Alert status describes a logical condition of an alert within the alert lifecycle. Alert status should not be confused with alert state, which can be critical, warning, or OK.

Both automatic and manual alert actions can cause an alert status change, as shown in the following figure:

Alert status
StatusDescription
OpenThe initial alert status is Open.
CorrelatedAlert correlation processing changes the alert status to Correlated.
Alerts correlated to an inference have a Correlated status and subsequently inherit the inference alert status. Correlated alerts do not change status independently but transition with the associated inference alert status. Suppress and Acknowledge actions can be applied to an inference alert and the correlated alert logically inherits the associated inference alert status but the alert, itself, retains a Correlated status.
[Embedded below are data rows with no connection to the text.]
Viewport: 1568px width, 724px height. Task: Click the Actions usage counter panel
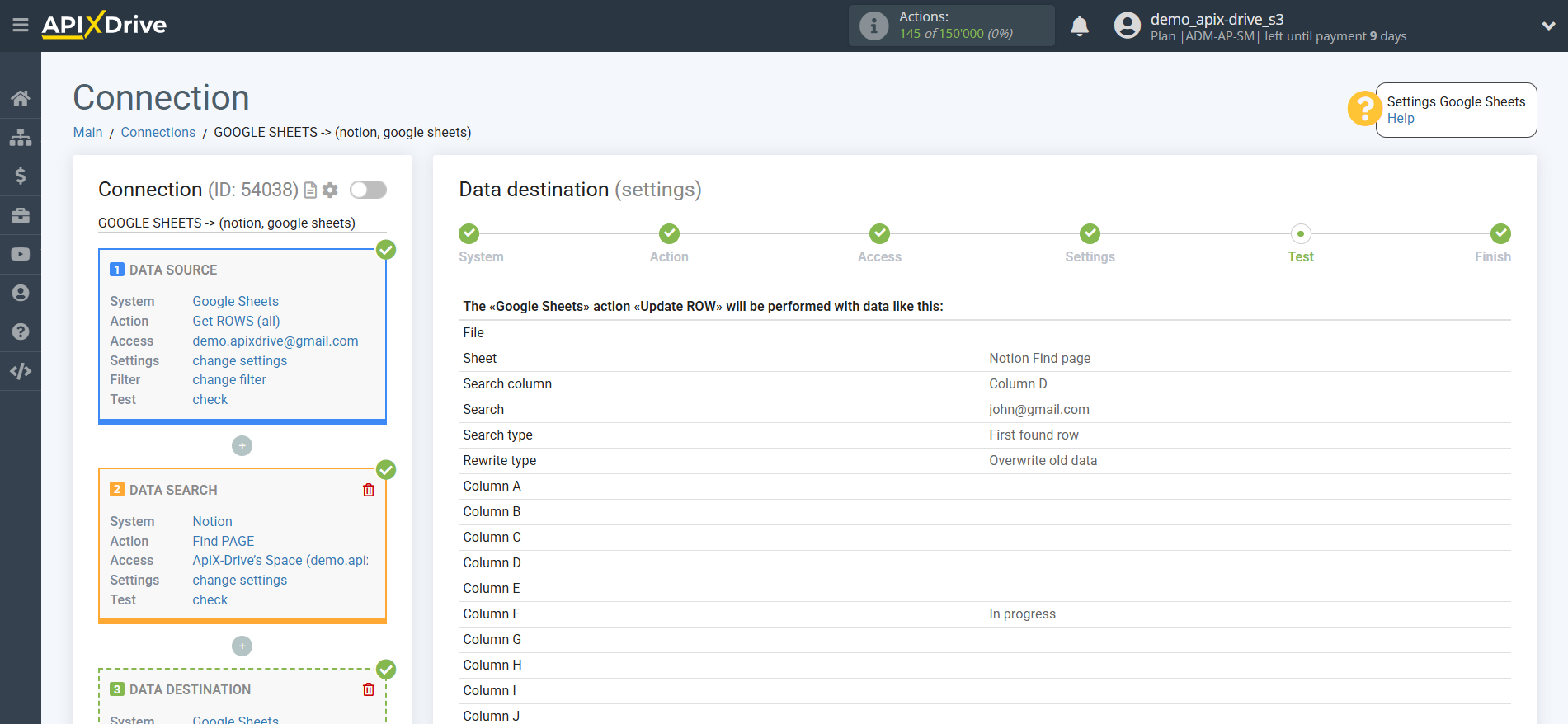pos(951,26)
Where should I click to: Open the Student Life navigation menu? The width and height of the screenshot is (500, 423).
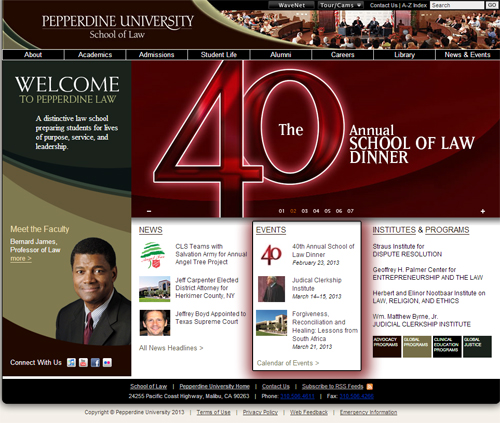point(219,55)
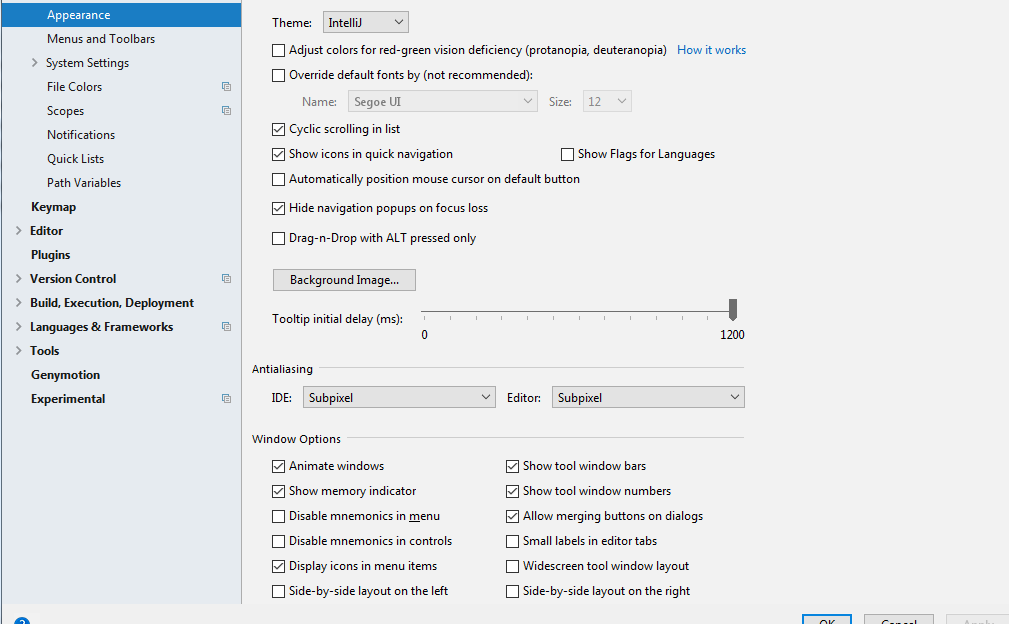Open the Theme dropdown

(366, 22)
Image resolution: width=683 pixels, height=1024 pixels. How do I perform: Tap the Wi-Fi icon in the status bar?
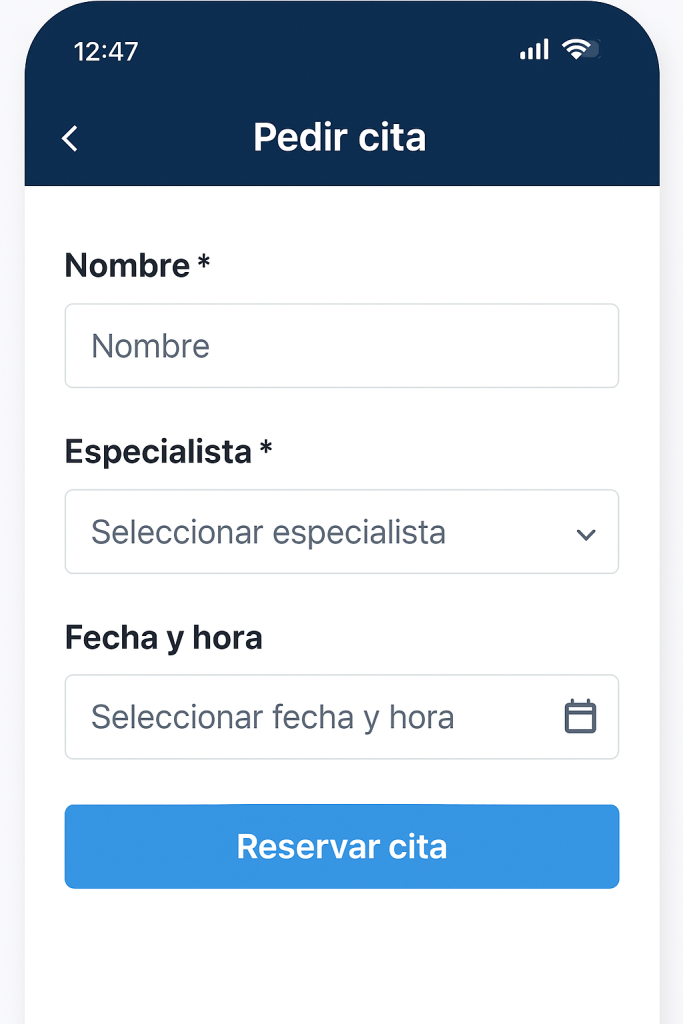(x=577, y=48)
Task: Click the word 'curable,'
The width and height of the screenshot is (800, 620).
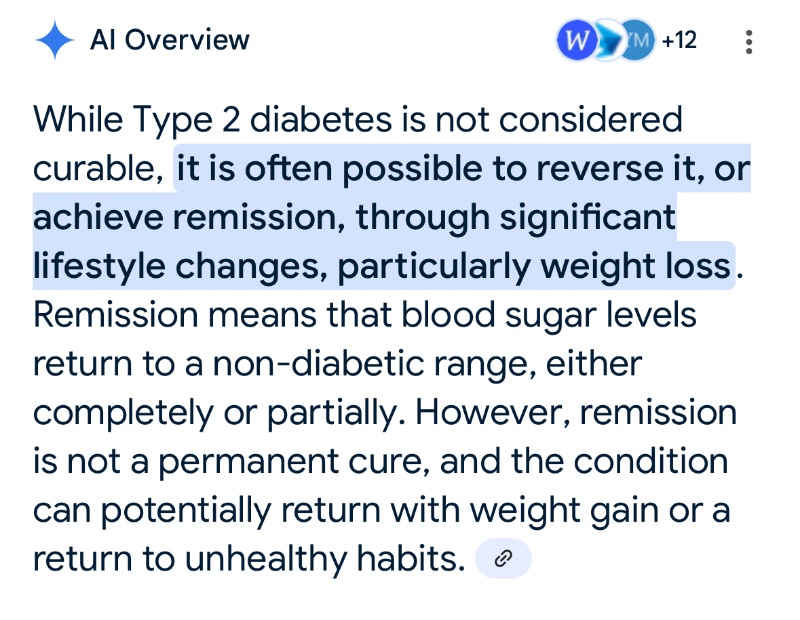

Therefore, you do not need to suppress a correlated alert because the Correlated status is a final status for alerts that are part of an inference.
TicketedThe Create Incident action transitions open alerts to a Ticketed status.
A Ticketed alert retains a Ticketed status even if an Unacknowledge or Unsuppress action is applied.
AcknowledgedAcknowledged alerts are set to an Acknowledged status.
SuppressedSuppressed alerts are set to a Suppressed status.
ClosedThe Closed status is a final alert status. Alerts can be closed manually only when the alert is in the OK state.

You can monitor alert status in the Alert Details page comments section:

Track Actions on an Alert

After waiting until the problem no longer is displayed as an alert the alert is placed in the OK state. In the OK state, if the same alert reoccurs, a new alert is created. Otherwise, the repeat count is incremented for the alert.